- **Task**
Locate the line that contains "has width=648, height=225.". Copy it and every following line through the end of the records, exactly, and include nothing else.

- **Data for this exercise**
• • • • • • •
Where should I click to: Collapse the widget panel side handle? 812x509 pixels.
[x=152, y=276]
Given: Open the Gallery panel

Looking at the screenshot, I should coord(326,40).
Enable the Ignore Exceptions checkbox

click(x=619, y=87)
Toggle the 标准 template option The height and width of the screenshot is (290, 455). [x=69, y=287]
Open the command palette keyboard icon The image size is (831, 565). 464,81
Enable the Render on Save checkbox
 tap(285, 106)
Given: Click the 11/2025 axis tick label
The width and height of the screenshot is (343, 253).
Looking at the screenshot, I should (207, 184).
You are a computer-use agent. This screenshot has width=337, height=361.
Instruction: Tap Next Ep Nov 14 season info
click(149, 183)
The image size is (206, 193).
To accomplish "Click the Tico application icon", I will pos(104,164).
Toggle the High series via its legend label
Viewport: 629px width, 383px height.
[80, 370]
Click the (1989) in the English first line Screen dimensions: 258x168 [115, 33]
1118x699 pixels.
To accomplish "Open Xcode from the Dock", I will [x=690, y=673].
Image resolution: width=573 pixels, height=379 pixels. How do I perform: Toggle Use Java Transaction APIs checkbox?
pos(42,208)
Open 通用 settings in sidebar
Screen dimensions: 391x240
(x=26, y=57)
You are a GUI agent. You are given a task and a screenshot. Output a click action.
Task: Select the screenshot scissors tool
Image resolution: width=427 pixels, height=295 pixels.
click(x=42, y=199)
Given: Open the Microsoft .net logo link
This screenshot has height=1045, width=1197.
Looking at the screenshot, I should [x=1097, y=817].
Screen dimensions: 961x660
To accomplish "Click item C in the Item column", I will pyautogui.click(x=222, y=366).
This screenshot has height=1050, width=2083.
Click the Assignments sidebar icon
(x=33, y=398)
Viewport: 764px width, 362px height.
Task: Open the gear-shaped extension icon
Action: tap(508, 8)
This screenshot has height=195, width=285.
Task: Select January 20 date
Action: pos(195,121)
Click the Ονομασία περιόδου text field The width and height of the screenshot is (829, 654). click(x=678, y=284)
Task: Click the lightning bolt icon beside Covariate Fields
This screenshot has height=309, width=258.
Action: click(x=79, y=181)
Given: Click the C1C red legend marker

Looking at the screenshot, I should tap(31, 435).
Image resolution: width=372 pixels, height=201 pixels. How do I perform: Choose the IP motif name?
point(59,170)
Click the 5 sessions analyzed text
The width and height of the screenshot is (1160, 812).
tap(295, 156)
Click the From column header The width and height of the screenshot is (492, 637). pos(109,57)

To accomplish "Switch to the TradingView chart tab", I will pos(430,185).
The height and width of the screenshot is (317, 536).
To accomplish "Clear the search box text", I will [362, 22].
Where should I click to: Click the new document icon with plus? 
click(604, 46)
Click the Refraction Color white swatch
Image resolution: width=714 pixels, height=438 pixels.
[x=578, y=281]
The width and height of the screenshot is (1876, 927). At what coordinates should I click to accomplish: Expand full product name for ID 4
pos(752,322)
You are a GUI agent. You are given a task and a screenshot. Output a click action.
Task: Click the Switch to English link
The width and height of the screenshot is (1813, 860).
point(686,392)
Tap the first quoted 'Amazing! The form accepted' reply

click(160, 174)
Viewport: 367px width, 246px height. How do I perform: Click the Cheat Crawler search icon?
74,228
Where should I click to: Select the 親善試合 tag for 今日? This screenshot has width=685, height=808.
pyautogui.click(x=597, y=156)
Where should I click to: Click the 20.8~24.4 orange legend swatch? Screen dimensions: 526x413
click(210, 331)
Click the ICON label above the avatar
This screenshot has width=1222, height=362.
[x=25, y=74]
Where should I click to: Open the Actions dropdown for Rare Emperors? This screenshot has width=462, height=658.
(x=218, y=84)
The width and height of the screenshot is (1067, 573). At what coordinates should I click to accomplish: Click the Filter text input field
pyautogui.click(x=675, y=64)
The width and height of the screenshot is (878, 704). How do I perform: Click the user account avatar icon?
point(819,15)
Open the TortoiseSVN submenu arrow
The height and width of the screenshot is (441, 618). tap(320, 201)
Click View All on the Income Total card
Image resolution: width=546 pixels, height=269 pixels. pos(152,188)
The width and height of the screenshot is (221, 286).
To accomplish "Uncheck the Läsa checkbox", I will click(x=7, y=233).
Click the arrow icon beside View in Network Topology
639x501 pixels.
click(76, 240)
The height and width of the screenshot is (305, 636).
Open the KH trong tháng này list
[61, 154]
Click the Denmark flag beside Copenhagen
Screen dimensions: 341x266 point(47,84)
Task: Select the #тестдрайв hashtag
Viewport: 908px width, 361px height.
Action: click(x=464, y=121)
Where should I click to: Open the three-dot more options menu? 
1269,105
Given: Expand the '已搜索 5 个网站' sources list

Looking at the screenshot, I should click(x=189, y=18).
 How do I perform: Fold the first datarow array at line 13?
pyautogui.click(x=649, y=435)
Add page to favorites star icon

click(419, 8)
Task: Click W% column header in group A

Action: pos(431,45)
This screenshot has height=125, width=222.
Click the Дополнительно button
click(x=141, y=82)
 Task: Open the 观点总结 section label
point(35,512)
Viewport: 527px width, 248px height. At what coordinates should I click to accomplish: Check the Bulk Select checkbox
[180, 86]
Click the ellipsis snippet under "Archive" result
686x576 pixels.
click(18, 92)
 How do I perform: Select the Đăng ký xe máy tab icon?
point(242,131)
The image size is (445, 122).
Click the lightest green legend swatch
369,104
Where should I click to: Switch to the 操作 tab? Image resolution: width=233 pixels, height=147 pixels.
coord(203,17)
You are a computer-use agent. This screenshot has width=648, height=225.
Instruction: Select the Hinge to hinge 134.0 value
• • • • • • •
- **Expected answer**
You are a computer-use agent. This screenshot has width=648, height=225.
Instruction: Select the Hinge to hinge 134.0 value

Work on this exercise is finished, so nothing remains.